During the design process, we toyed with the concept of just using gravity to hold the computer and the dock together. A competitive product by Phillips was doing this, and the user experience of pulling the computer off the dock was great, but the electrical connection reliability was poor, ultimately causing users to complain about the docking station. Although we thought we could do better than Phillips, we chose not to rely on gravity alone, doing so would have put “computer-weight-reduction”, and “connection-reliability” in conflict. In other words, relying only on gravity to make the connection would have caused any computer weight reduction to worsen the electrical connection between the computer and the docking station. Thus the challenge facing Peter and me; design a connection that feels like its reliant only on gravity, but actually has an engagement lock.
Our main concept was to have two relatively small (and rigid) fingers that would protrude from the dock and slide into the bottom of the handheld computer and hook onto it with the fingers. These fingers would not only align the computer side-to-side to ensure proper electrical contact alignment, but provide a slight mating force that would hold the computer and the dock together thus producing a reliable mechanical and electrical connection.

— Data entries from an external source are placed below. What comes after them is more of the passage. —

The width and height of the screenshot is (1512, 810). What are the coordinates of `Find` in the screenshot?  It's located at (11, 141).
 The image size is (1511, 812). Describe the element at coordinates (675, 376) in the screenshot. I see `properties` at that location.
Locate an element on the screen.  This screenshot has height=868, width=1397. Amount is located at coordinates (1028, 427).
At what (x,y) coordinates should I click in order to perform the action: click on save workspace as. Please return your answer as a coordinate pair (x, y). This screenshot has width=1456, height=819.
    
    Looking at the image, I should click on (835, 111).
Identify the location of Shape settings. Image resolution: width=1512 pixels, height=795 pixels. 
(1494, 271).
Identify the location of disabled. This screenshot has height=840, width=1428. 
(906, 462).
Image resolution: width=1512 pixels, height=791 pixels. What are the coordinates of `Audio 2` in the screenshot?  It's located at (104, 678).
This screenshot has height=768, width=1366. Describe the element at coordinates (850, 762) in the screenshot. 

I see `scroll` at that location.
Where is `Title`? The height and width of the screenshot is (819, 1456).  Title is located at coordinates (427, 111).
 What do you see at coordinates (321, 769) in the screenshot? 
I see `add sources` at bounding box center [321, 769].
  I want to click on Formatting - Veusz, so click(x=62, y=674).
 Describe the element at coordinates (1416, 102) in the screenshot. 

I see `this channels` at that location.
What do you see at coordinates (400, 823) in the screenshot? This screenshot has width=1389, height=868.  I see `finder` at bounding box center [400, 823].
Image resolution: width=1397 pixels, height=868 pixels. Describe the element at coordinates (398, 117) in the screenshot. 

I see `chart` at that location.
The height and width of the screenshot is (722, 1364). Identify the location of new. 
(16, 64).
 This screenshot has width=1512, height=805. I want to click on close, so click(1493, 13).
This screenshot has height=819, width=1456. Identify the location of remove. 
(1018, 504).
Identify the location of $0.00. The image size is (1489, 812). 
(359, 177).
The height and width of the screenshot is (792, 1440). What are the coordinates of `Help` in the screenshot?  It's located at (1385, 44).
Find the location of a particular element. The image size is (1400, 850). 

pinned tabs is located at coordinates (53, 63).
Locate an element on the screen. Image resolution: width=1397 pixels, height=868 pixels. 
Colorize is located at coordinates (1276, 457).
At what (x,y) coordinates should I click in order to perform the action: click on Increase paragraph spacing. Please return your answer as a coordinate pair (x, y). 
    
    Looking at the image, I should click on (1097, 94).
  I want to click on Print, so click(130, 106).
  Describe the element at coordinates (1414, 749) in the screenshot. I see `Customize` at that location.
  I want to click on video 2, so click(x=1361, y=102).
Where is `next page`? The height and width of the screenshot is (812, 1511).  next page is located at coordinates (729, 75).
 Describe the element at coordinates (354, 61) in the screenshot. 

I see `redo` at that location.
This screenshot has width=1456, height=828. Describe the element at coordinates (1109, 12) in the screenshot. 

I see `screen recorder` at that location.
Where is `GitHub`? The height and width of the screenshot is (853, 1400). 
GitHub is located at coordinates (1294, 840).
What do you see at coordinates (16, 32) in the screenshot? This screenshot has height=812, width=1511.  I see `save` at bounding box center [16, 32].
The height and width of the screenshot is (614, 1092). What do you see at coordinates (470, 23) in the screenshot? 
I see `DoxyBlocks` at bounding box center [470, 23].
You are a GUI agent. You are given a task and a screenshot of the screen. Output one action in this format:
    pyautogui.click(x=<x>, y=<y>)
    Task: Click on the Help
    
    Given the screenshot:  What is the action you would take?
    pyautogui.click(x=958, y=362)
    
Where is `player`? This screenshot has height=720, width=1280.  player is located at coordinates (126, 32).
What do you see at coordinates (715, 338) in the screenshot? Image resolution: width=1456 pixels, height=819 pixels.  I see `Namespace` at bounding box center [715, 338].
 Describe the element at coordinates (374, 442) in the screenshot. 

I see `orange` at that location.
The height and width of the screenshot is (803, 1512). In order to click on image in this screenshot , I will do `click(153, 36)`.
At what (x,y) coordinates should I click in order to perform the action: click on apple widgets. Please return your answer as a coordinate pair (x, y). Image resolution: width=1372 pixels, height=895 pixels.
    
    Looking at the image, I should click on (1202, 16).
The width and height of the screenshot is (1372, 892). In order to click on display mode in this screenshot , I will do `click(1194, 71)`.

Our initial prototypes showed that the fingers worked well at holding the computer and the dock together, and the user experience was excellent. Well, to be truthful, the user experience was great for all reasonable users. There was one particular user (one of the clients) that made it his job to do everything possible to break the fingers off the docking station. And indeed under some extreme situations the fingers would break off. To put this into perspective, our tests showed it would take over 40 pounds of force to break them off. Even though there was a way to break the fingers, we all chose to cut pre-production tooling based on the finger concept. Typical tooling time is 8 weeks and it was during that time that Peter told me we needed a back-up solution. It was a true back-up solution; it was only there so that if the plug was pulled on the fingers, the back-up solution would be ready to go.
Peter called our particular back-up solution the bimpf. Everything in that industry has a code name. That was ours. The bimpf was a stubby protrusion on the primary cosmetic surface of the dock that slipped into a matching hole on the back of the handheld. One of the beauties of this back-up solution was that it was trivial to prototype; glue a piece of plastic to the dock and cut a hole on the back of the handheld. Instant and accurate bimpf. Because it was so easy to prototype, significant fine tuning could be done, which allowed us to arrive at a solution that felt as if it was reliant only on gravity, yet was held together by a mechanical latch created when the bimpf and the hole in the back of the handheld were mated.
So what happened to the bimpf, eventually? When the finger tooling (no-bimpf concept) was complete we put the pre-production units through significant testing. The result was that the finger design worked well, especially if you pulled it off the dock in the right way, at the right speed. The truth though, is that virtually no one pulls on things the right way. I didn’t realize it at the time, but the client, who made it his job to break all those fingers, was getting us ready for how the product would be treated by real users. Now you can guess what happened to the bimpf. It came to the rescue. And it did it quickly and efficiently without delaying the launch of the product.
Thanks Peter. I don’t design things now without having a back-up solution. It’s now just a normal part of how I think about design.